By October, the TSA also went beyond mandates for pipelines and implemented guidelines for all the major rail systems, including Amtrak and larger transit and subway systems like those in New York, Washington, D.C., and even Chicago. Regulations include the requirement to have a cybersecurity response contact, that all breaches be reported to CISA and have an incident recovery plan.

Some feel that these regulations don’t go far enough. Bad actors continue to develop more sophisticated ways to attack vulnerable systems, and they include not only nation-states who intend to threaten national confidence and security, but criminal hackers and cybercriminals who are more motivated by money and ransom than the actual disruption of transportation systems.

It is important that both private companies, cities, states and regulators at the highest federal levels understand the threat to various systems, and the ways those threats can be mitigated. These areas include:

  • Rail systems – responsible for transportation of people, food, medication and other vital goods and supplies.
  • Mass transit – the systems responsible for transporting millions of passengers every day. 
  • Maritime and Ports – vital for our freight, logistics, and consumer goods transport.
  • Aviation – responsible for moving hundreds of millions of people daily along with an increasing amount of goods and freight. Also, increasingly vulnerable to attack as noted by recent cyber incidents involving Delta and Southwest Airlines. 
  • Ground Freight, Logistics and other Fleet Operations – increasingly “going digital” with everything from manifests to driver logs, load routing and more. 

 What’s the solution here? For each aspect of transportation that could potentially be impacted, a comprehensive cybersecurity plan must be developed and implemented.

The Impact of the Private Cybersecurity Sector on Mass Transit

Fortunately for mass transit and transportation companies of all sizes, there is no need to reinvent the cybersecurity wheel. Other highly-regulated industries such as healthcare and financial services are already taking steps to develop more comprehensive cybersecurity measures that can be applied for the benefit of the transportation industry:

  • Assess the organization using industry-standard frameworks to baseline the current state of maturity. Identify gaps, vulnerabilities and threats to quantify organizational risk.
  • Establish goals and milestones as part of an overall plan.
  • Formalize policies, standards, roles and responsibilities in case of an attack.
  • Assess and track risk until remediated.
  • Fully implement and enforce processes and new procedures.
  • Engage third-party expertise to identify and fill any talent or skill gaps.

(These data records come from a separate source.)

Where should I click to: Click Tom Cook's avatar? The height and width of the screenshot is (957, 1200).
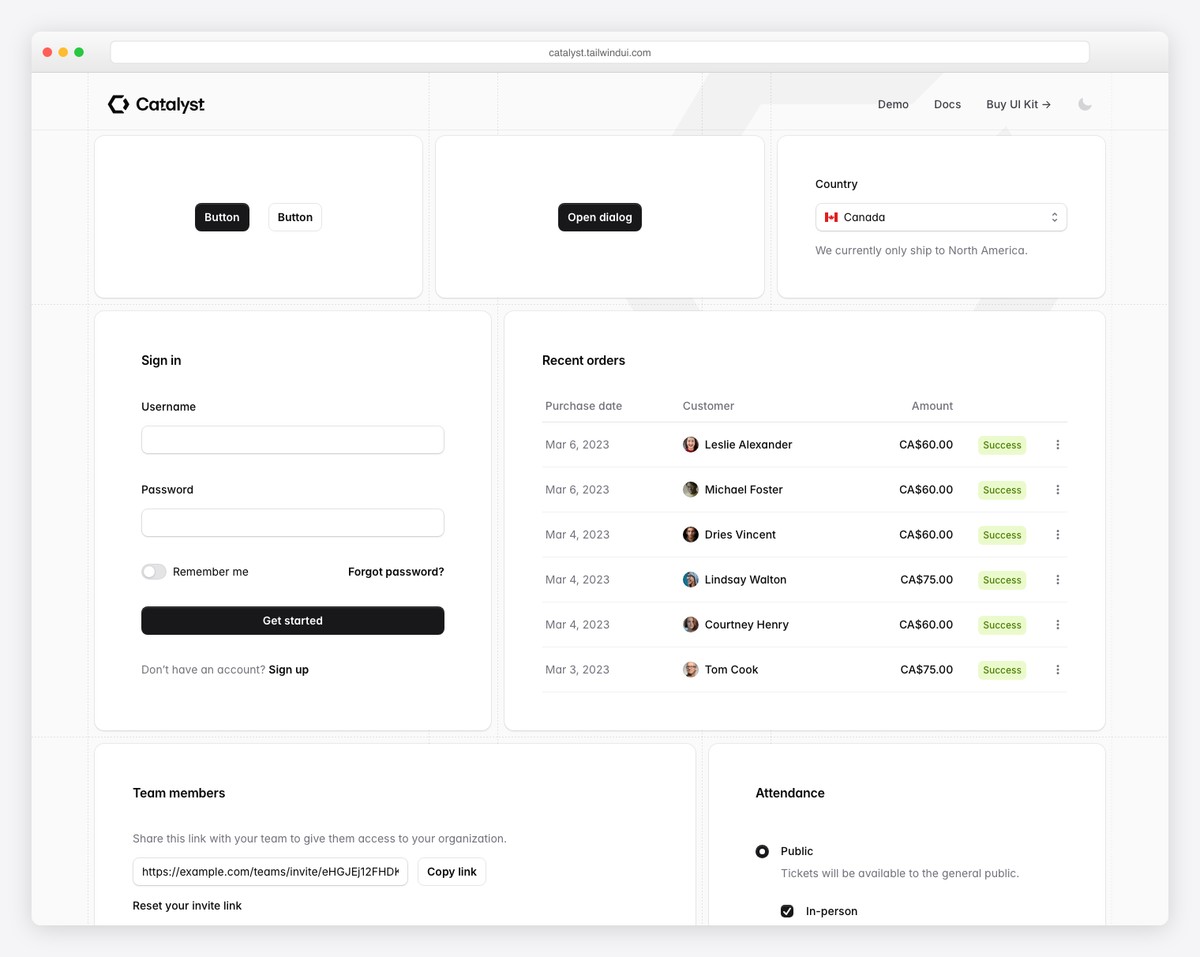coord(690,669)
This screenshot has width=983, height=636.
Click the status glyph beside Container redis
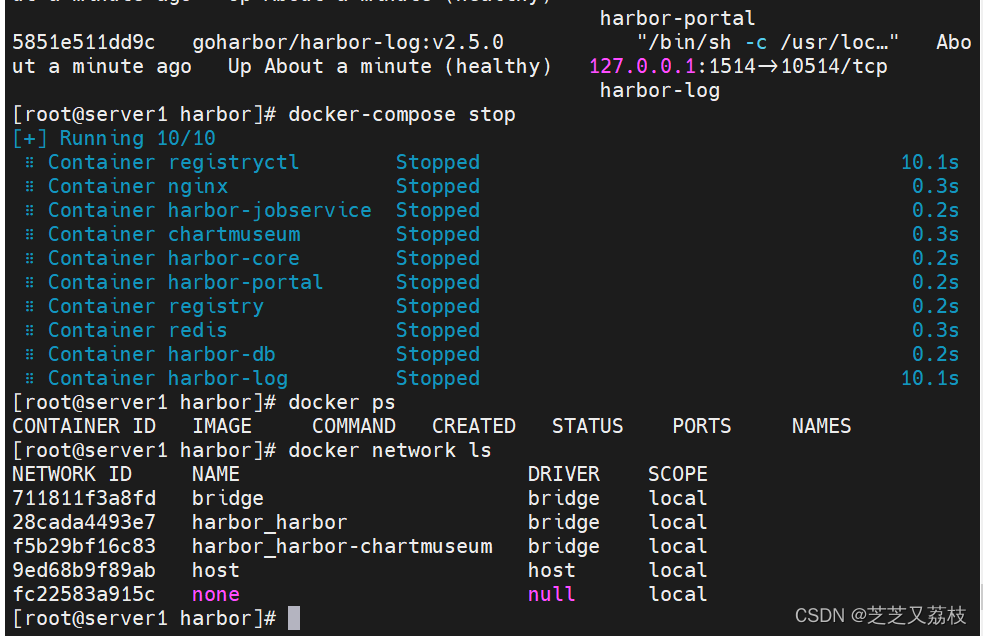[29, 331]
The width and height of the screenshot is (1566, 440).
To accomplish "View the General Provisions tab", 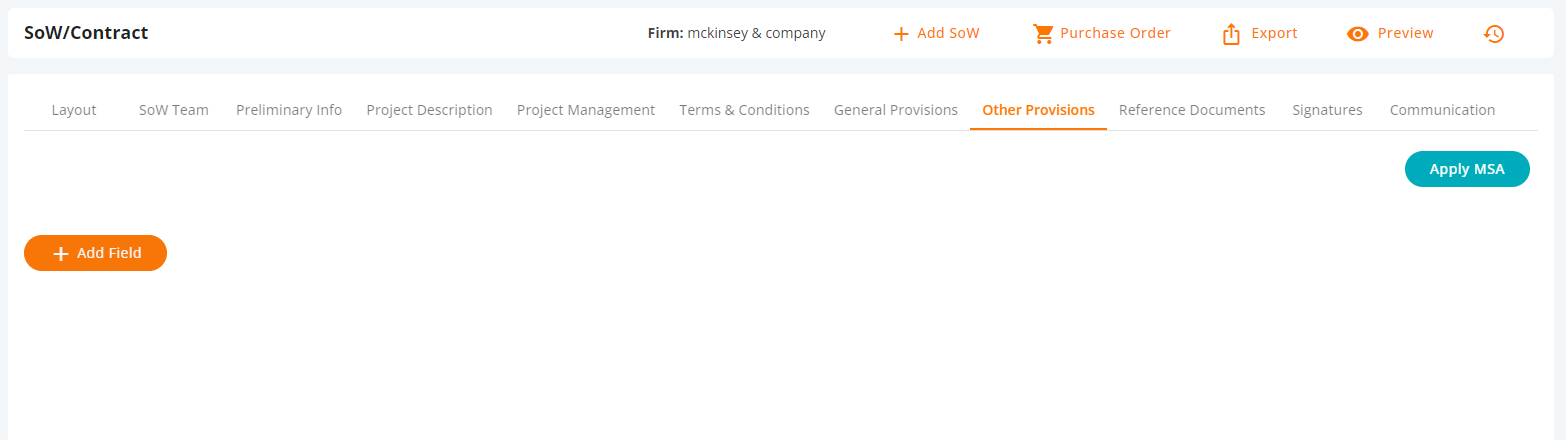I will click(896, 110).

With new directives and policies in place and evolving as the need arises, for many mass transit systems, it makes sense to find a trusted third-party partner. It’s simpler and in many cases less costly than developing and hiring for a cybersecurity department from the ground up. Just be sure the company you work with is familiar with the unique challenges of mass transit system cybersecurity and has the agility to pivot as both threats and security systems evolve.

Think your transportation system is prepared for a cybersecurity breach? It’s time to think again, but not to stop there. It’s time to be proactive before you’re forced into a costly reaction.